### Task details
Reproduce the rows below, substituting "Graduate" for each instance of "Alumni" and keeping everything else identical.

### Given data

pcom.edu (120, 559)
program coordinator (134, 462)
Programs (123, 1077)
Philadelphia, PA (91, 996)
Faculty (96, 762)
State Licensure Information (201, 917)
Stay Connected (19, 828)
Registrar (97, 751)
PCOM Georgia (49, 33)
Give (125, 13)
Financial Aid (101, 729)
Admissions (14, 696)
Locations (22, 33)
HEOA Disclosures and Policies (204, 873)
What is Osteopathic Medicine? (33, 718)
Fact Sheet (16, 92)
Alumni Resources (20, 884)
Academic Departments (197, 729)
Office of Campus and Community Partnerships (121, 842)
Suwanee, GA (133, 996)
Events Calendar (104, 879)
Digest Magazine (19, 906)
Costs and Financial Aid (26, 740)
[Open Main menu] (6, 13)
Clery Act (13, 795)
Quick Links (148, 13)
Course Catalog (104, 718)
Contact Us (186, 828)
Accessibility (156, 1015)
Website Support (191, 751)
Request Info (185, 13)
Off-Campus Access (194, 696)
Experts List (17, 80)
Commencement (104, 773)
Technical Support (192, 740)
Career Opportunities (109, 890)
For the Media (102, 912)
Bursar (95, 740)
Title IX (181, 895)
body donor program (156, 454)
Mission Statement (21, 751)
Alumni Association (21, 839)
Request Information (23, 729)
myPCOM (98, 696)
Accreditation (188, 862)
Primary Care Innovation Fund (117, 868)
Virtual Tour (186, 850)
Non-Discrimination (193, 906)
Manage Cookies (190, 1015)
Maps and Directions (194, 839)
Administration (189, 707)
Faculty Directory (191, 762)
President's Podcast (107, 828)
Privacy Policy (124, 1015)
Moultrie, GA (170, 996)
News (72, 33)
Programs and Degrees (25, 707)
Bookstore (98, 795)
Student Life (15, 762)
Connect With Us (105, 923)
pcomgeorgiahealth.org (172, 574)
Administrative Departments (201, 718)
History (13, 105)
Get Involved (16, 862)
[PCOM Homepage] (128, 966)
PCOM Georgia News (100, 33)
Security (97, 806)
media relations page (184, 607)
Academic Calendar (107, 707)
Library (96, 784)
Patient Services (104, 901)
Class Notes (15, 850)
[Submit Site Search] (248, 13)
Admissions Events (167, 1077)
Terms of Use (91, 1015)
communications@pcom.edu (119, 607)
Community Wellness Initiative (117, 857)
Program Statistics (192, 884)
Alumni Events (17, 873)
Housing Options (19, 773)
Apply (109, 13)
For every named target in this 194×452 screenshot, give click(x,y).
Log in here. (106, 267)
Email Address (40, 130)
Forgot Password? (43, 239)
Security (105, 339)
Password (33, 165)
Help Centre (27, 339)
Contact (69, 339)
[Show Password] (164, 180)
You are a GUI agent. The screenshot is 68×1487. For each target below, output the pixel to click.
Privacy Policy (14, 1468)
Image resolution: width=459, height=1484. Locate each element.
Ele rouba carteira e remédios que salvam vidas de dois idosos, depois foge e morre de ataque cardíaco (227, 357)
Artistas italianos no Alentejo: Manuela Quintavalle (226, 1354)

### Solution to this problem
pcom.edu (120, 559)
program coordinator (134, 462)
Programs (123, 1077)
Philadelphia, PA (91, 996)
Faculty (96, 762)
State Licensure Information (201, 917)
Stay Connected (19, 828)
Registrar (97, 751)
PCOM Georgia (49, 33)
Give (125, 13)
Financial Aid (101, 729)
Admissions (14, 696)
Locations (22, 33)
HEOA Disclosures and Policies (204, 873)
What is Osteopathic Medicine? (33, 718)
Fact Sheet (16, 92)
Graduate Resources (20, 884)
Academic Departments (197, 729)
Office of Campus and Community Partnerships (121, 842)
Suwanee, GA (133, 996)
Events Calendar (104, 879)
Digest Magazine (19, 906)
Costs and Financial Aid (26, 740)
[Open Main menu] (6, 13)
Clery Act (13, 795)
Quick Links (148, 13)
Course Catalog (104, 718)
Contact Us (186, 828)
Accessibility (156, 1015)
Website Support (191, 751)
Request Info (185, 13)
Off-Campus Access (194, 696)
Experts List (17, 80)
Commencement (104, 773)
Technical Support (192, 740)
Career Opportunities (109, 890)
For the Media (102, 912)
Bursar (95, 740)
Title IX (181, 895)
body donor program (156, 454)
Mission Statement (21, 751)
Graduate Association (21, 839)
Request Information (23, 729)
myPCOM (98, 696)
Accreditation (188, 862)
Primary Care Innovation Fund (117, 868)
Virtual Tour (186, 850)
Non-Discrimination (193, 906)
Manage Cookies (190, 1015)
Maps and Directions (194, 839)
Administration (189, 707)
Faculty Directory (191, 762)
President's Podcast (107, 828)
Privacy Policy (124, 1015)
Moultrie, GA (170, 996)
News (72, 33)
Programs and Degrees (25, 707)
Bookstore (98, 795)
Student Life (15, 762)
Connect With Us (105, 923)
pcomgeorgiahealth.org (172, 574)
Administrative Departments (201, 718)
History (13, 105)
Get Involved (16, 862)
[PCOM Homepage] (128, 966)
PCOM Georgia News (100, 33)
Security (97, 806)
media relations page (184, 607)
Academic Calendar (107, 707)
Library (96, 784)
Patient Services (104, 901)
Class Notes (15, 850)
[Submit Site Search] (248, 13)
Admissions Events (167, 1077)
Terms of Use (91, 1015)
communications@pcom.edu (119, 607)
Community Wellness Initiative (117, 857)
Program Statistics (192, 884)
Graduate Events (17, 873)
Housing Options (19, 773)
Apply (109, 13)
For every named target in this 194×452 screenshot, give click(x,y).
Log in here. (106, 267)
Email Address (40, 130)
Forgot Password? (43, 239)
Security (105, 339)
Password (33, 165)
Help Centre (27, 339)
Contact (69, 339)
[Show Password] (164, 180)
You are a GUI agent. The screenshot is 68×1487. For each target below, output the pixel to click.
Privacy Policy (14, 1468)
Image resolution: width=459, height=1484. Locate each element.
Ele rouba carteira e remédios que salvam vidas de dois idosos, depois foge e morre de ataque cardíaco (227, 357)
Artistas italianos no Alentejo: Manuela Quintavalle (226, 1354)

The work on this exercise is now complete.